**WORK REQUIRED**: Put the stretch of the listing below, from the line containing "Image resolution: width=910" through the line containing "Click the Programmeren", into a two-column CSV with the headers instruction and coordinates. Give one row for each instruction with its answer, and put each in a single quoted field with line breaks replaced by spaces.

**MATERIAL FOR THIS TASK**:
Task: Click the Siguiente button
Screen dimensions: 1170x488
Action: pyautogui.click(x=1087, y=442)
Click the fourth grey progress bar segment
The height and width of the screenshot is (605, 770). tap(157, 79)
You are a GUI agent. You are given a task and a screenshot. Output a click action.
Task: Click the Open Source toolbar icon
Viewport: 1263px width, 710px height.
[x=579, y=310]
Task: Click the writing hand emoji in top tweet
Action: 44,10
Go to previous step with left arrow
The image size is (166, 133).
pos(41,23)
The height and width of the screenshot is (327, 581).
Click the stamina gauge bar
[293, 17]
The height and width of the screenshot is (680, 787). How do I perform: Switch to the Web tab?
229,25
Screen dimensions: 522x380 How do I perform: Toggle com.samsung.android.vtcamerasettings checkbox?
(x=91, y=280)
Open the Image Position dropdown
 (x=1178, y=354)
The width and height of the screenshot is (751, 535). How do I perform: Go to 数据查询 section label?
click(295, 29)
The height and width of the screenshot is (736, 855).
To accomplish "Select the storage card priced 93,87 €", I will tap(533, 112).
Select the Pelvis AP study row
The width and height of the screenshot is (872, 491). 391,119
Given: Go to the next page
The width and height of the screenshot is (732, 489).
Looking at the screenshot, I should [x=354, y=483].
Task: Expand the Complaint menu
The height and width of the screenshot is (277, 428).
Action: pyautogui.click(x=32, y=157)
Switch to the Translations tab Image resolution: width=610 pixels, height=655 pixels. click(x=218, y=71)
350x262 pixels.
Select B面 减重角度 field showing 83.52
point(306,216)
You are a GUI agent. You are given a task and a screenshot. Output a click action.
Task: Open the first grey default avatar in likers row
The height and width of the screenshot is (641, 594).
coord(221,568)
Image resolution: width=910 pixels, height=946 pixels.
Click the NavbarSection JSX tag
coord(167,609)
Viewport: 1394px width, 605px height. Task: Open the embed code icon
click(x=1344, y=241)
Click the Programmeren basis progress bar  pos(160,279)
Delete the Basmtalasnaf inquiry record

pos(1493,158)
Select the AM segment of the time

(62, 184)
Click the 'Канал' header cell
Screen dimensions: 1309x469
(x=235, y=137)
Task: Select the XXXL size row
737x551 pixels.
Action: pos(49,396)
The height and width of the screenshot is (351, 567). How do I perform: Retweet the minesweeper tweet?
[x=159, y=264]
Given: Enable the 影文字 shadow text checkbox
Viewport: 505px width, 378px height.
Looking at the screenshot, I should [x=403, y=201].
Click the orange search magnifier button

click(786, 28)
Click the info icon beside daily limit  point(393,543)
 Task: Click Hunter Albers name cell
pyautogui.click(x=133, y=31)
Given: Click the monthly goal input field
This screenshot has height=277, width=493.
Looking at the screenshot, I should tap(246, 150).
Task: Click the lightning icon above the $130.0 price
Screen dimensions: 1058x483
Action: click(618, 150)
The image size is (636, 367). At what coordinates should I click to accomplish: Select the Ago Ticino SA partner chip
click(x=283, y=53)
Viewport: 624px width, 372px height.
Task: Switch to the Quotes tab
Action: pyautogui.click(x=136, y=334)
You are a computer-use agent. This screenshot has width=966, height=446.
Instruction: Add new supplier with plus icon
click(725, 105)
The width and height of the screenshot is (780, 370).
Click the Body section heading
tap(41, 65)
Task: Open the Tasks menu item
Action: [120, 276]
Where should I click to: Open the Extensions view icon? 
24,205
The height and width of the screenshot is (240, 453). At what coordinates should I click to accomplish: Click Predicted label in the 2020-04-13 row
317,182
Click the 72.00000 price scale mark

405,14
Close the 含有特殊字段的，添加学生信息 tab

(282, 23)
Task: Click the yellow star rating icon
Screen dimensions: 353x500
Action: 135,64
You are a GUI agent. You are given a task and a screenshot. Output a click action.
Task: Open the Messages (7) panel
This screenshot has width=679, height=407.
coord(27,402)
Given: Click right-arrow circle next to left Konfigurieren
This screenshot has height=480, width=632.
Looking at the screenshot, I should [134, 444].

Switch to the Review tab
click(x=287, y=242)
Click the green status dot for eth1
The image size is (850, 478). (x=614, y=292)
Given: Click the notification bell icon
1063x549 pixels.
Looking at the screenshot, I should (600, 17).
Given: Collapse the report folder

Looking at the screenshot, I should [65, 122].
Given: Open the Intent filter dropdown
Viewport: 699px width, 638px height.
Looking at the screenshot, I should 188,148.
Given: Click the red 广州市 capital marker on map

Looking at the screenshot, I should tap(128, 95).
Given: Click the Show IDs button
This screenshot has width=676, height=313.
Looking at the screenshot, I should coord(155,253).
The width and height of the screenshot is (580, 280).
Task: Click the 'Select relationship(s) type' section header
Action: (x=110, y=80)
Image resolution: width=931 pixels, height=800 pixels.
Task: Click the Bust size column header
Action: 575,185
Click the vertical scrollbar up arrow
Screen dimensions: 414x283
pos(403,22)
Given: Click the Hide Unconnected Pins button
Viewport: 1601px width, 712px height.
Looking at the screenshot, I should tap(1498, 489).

**TASK RESULT**:
instruction,coordinates
"Image resolution: width=910 pixels, height=946 pixels. Click the NavbarSection JSX tag","coord(167,609)"
"Viewport: 1394px width, 605px height. Task: Open the embed code icon","click(x=1344, y=241)"
"Click the Programmeren basis progress bar","pos(160,279)"